X
Tech

Microsoft shares nightmare tale: 6 sets of hackers on a customer's network

Microsoft reveals its first report on incident response work carried out by its Detection and Response Team (DART).
Written by Liam Tung, Contributing Writer

Microsoft's first report from its Detection and Response Team (DART), which helps customers in deep cyber trouble, details the case of a large customer with six threat actors simultaneously on its network, including one state-sponsored hacker group that had been stealing data and email for 243 days. 

The company announced DART in March 2019 as part of the $1bn-a-year push into enterprise cybersecurity announced by CEO Satya Nadella in 2017.    

Without revealing any customer names, Microsoft intends to publish regular updates about DART's activities, to illustrate how hackers are operating. 

Its first report details an advanced persistent threat (APT) attacker that stole administrator credentials to penetrate the target's network and steal sensitive data and emails. 

SEE: Cybersecurity in an IoT and mobile world (ZDNet special report) | Download the report as a PDF (TechRepublic)

Notably, the customer was not using multi-factor authentication (MFA), which could have prevented the breach. Microsoft revealed last week that 99.9% of compromised accounts didn't use MFA, and only 11% of enterprise accounts use MFA. 

DART was brought in after the customer failed to kick one APT attacker off its network after 243 days, despite having engaged an incident response vendor seven months earlier. The attacker was ejected on the day Microsoft's team arrived. It also discovered five other threat groups were inside the network. 

In this case, the main attacker used a password-spraying attack to grab the customer's Office 365 admin credentials and from there searched mailboxes to find more credentials shared among employees in emails. DART found the attacker was looking for intellectual property in certain markets. 

The attacker even used the customer's e-discovery and compliance tools to automate the search for relevant emails.       

According to Microsoft, the company in the first month of the attack tried to handle the compromised Office 365 account itself, then brought in an incident-response vendor to lead what turned out to be a lengthy investigation.

"This investigation lasted more than seven months and revealed a possible compromise of sensitive information – pertaining to the victim and the victim's customers – stored in Office 365 mailboxes. 243 days after the initial compromise, DART was then brought in to work alongside the incident-response vendor and the company's in-house teams," Microsoft says. 
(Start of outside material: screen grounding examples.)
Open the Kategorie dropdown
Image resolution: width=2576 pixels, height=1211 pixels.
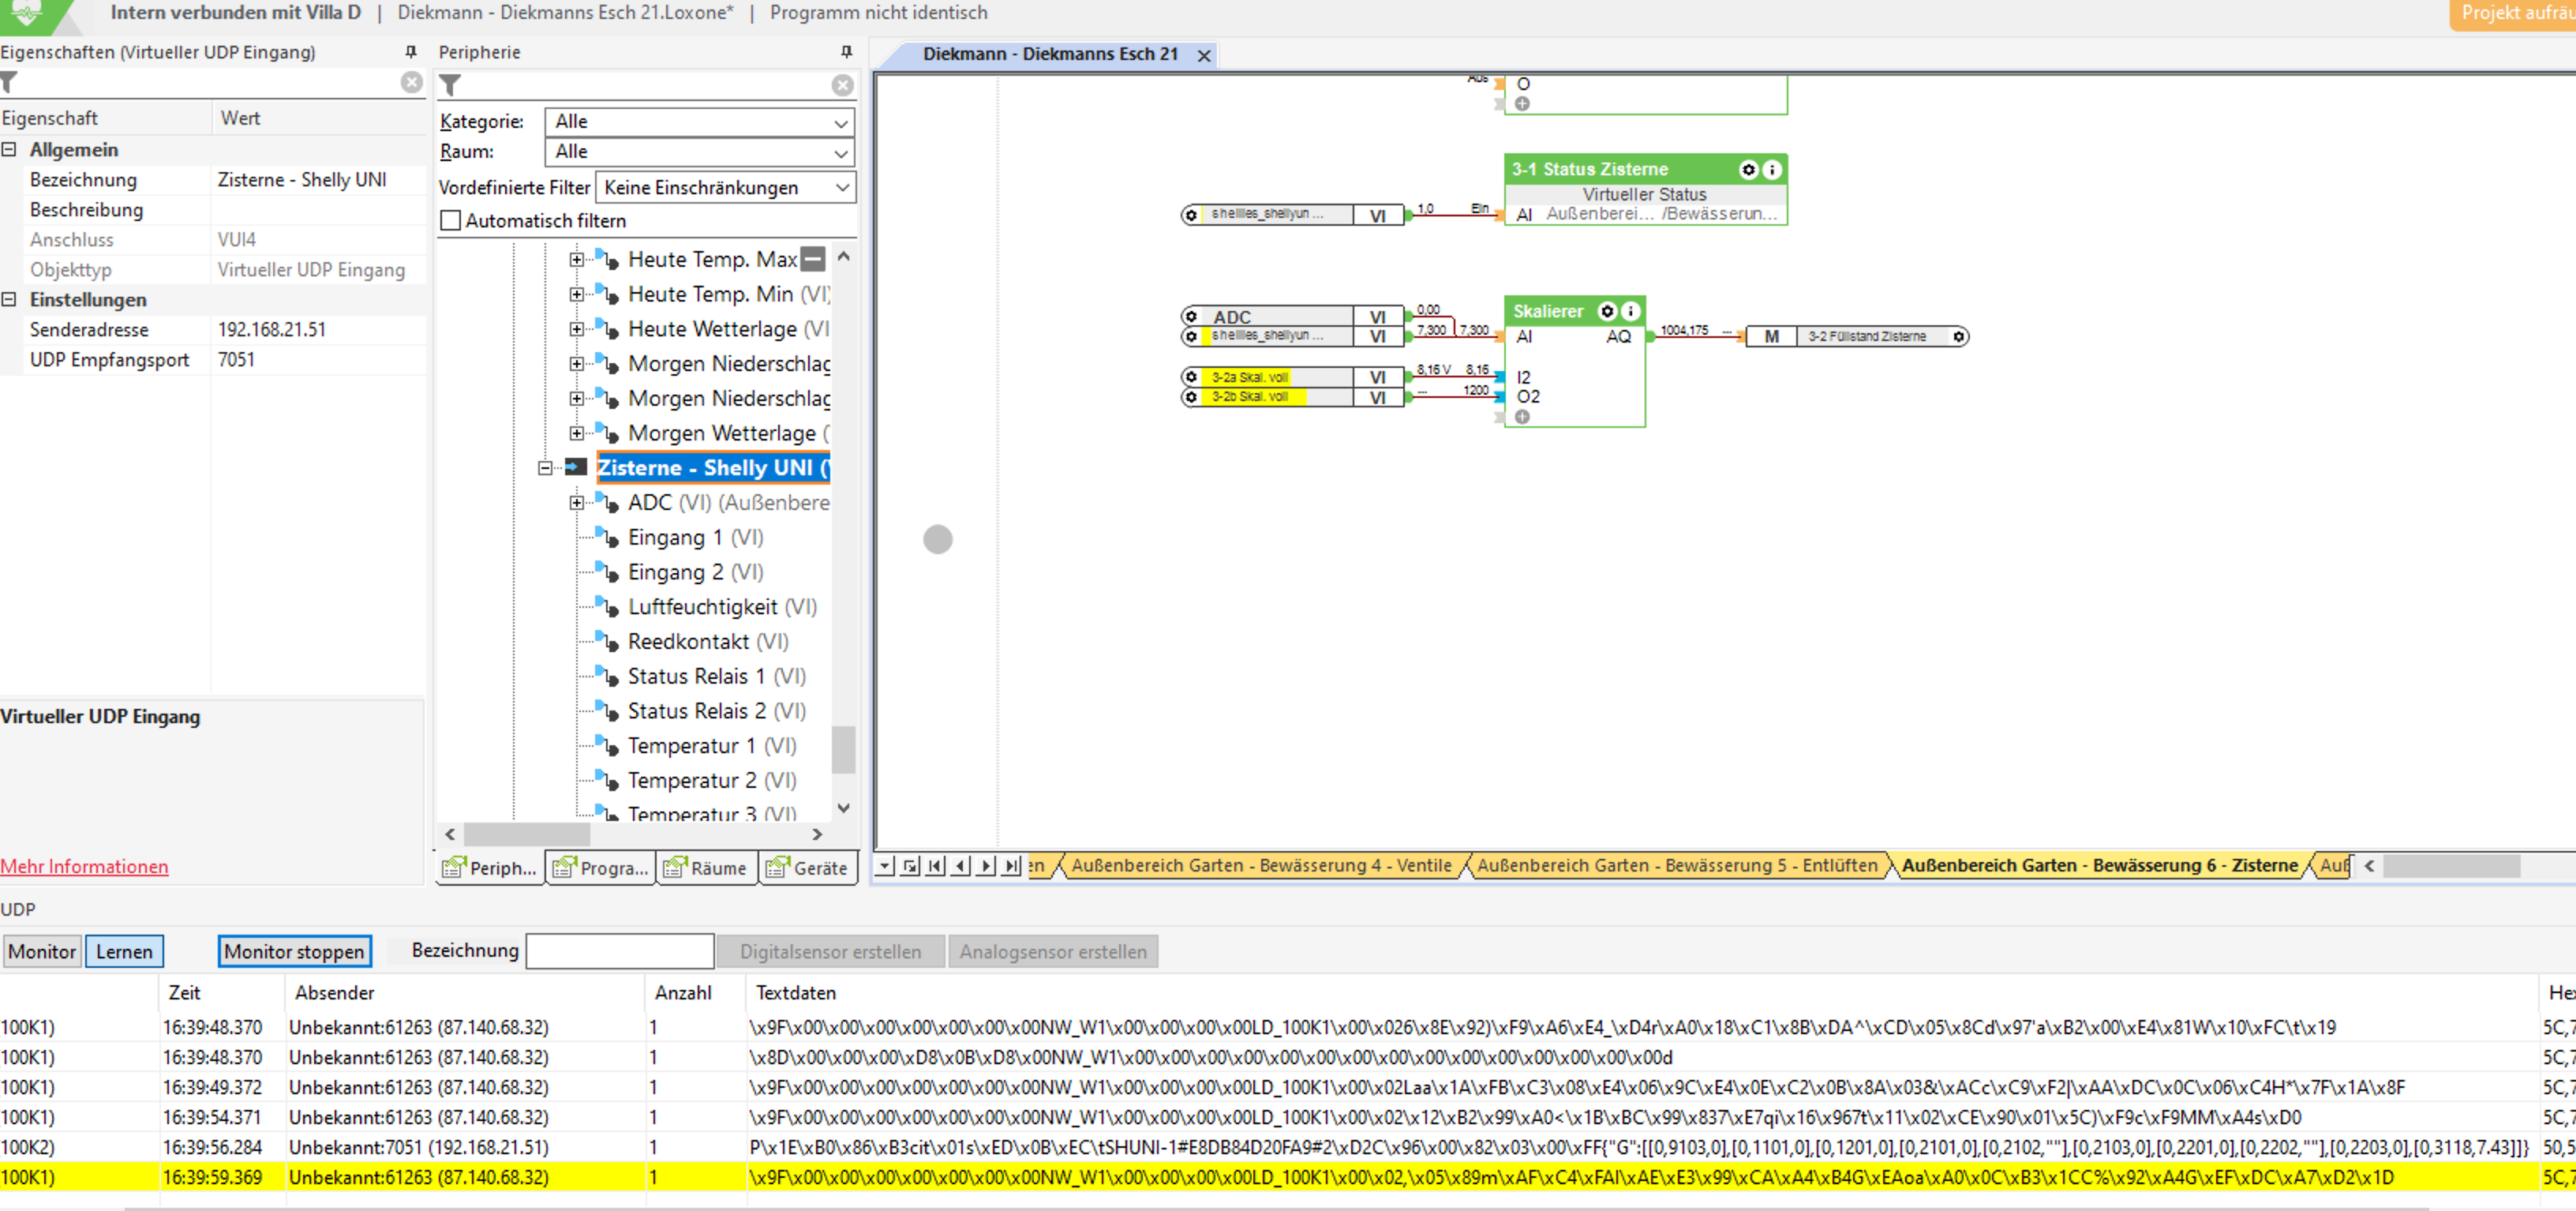point(699,121)
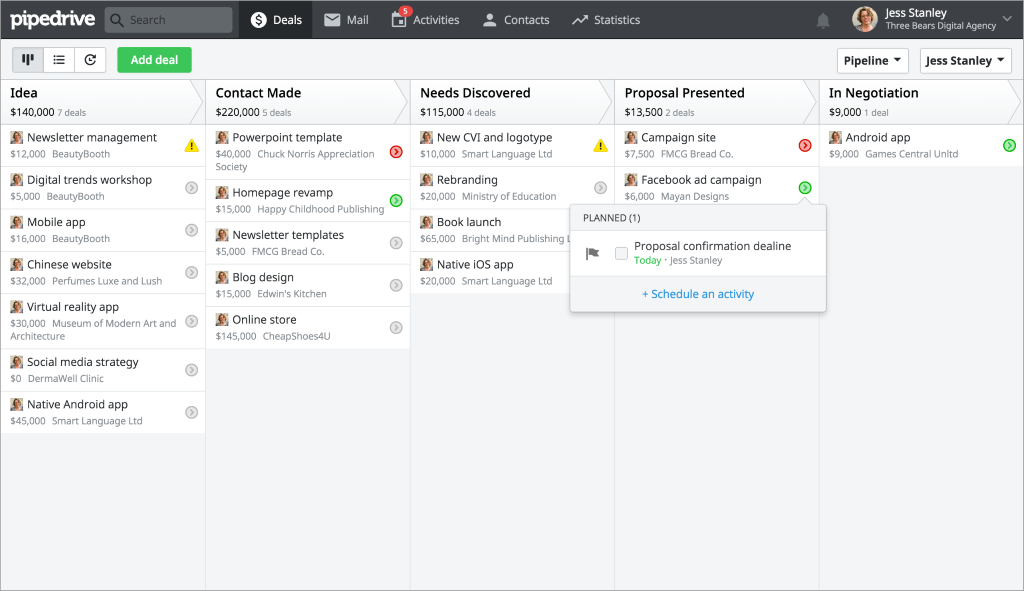Click Schedule an activity link

pos(698,294)
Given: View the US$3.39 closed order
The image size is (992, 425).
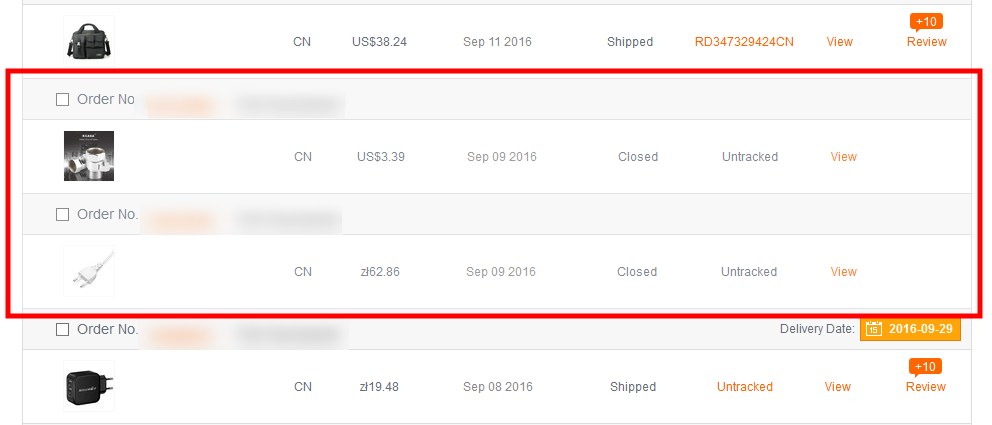Looking at the screenshot, I should (x=843, y=157).
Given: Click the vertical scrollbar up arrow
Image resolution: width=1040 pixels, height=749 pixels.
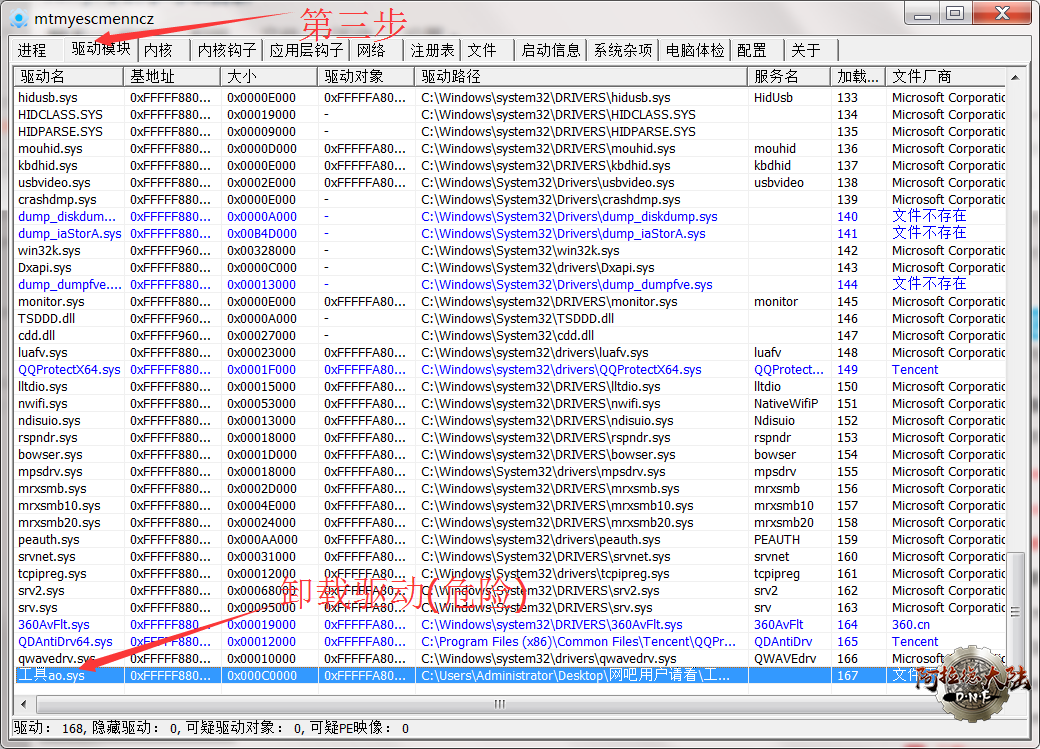Looking at the screenshot, I should point(1016,77).
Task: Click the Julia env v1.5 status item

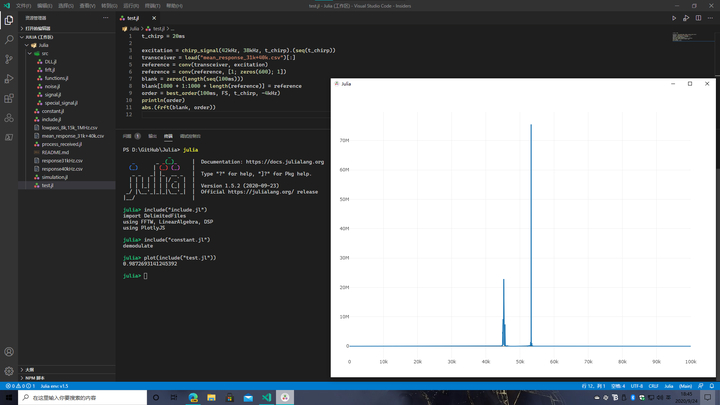Action: [54, 386]
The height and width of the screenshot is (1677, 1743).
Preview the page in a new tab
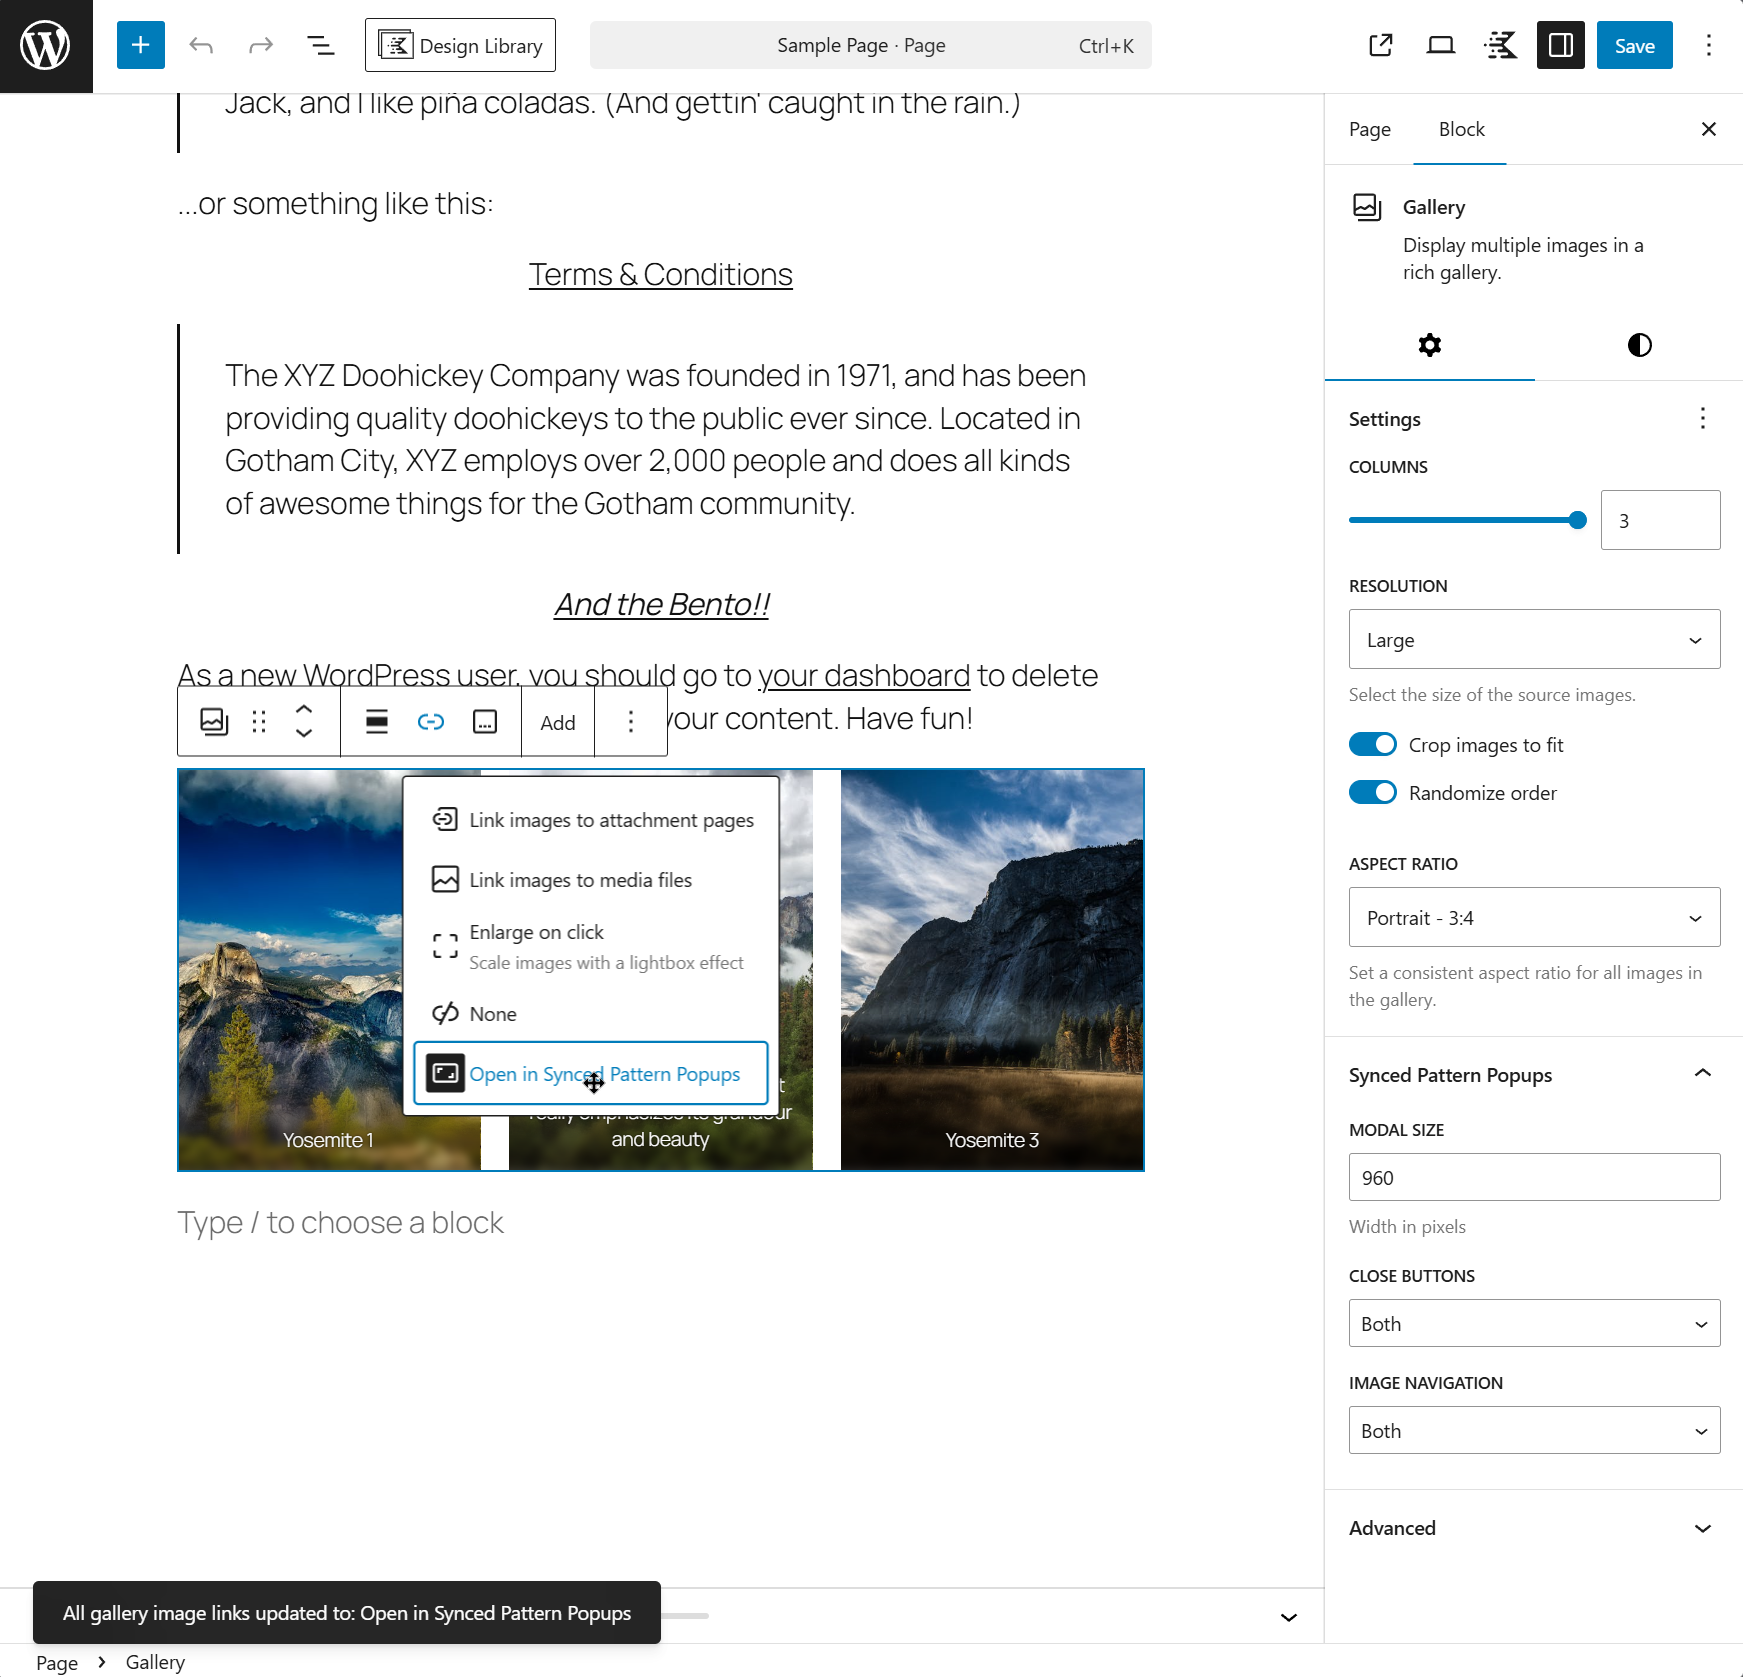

"DART quickly identified targeted mailbox searches and compromised accounts, as well as attacker command-and-control channels. DART also identified five additional, distinct attacker campaigns persisting in the environment that were unrelated to the initial incident. They discovered these attackers had entered the environment even earlier to establish access channels (ie, back doors) for later use as needed."

SEE: Microsoft orchestrates coordinated takedown of Necurs botnet

Microsoft outlines five basic steps that organizations can use to minimize their exposure to APT attackers, including enabling MFA, removing legacy authentication, adequately training first responders, properly logging events with a security, information and event management product, and recognizing that attackers do use legitimate administrative and security tools to probe targets. 

The post offers the same message it gave to customers who are victims of major ransomware groups last week: customers should enable available security tools and focus on logging security events. 

Microsoft covered the work of the operators of REvil, Samas or SamSam, Doppelpaymer, Bitpaymer, and Ryuk ransomware. It detailed how attackers disable security software and noted that some customers even disable security software to improve performance, allowing cybercriminals to roam networks for months unfettered.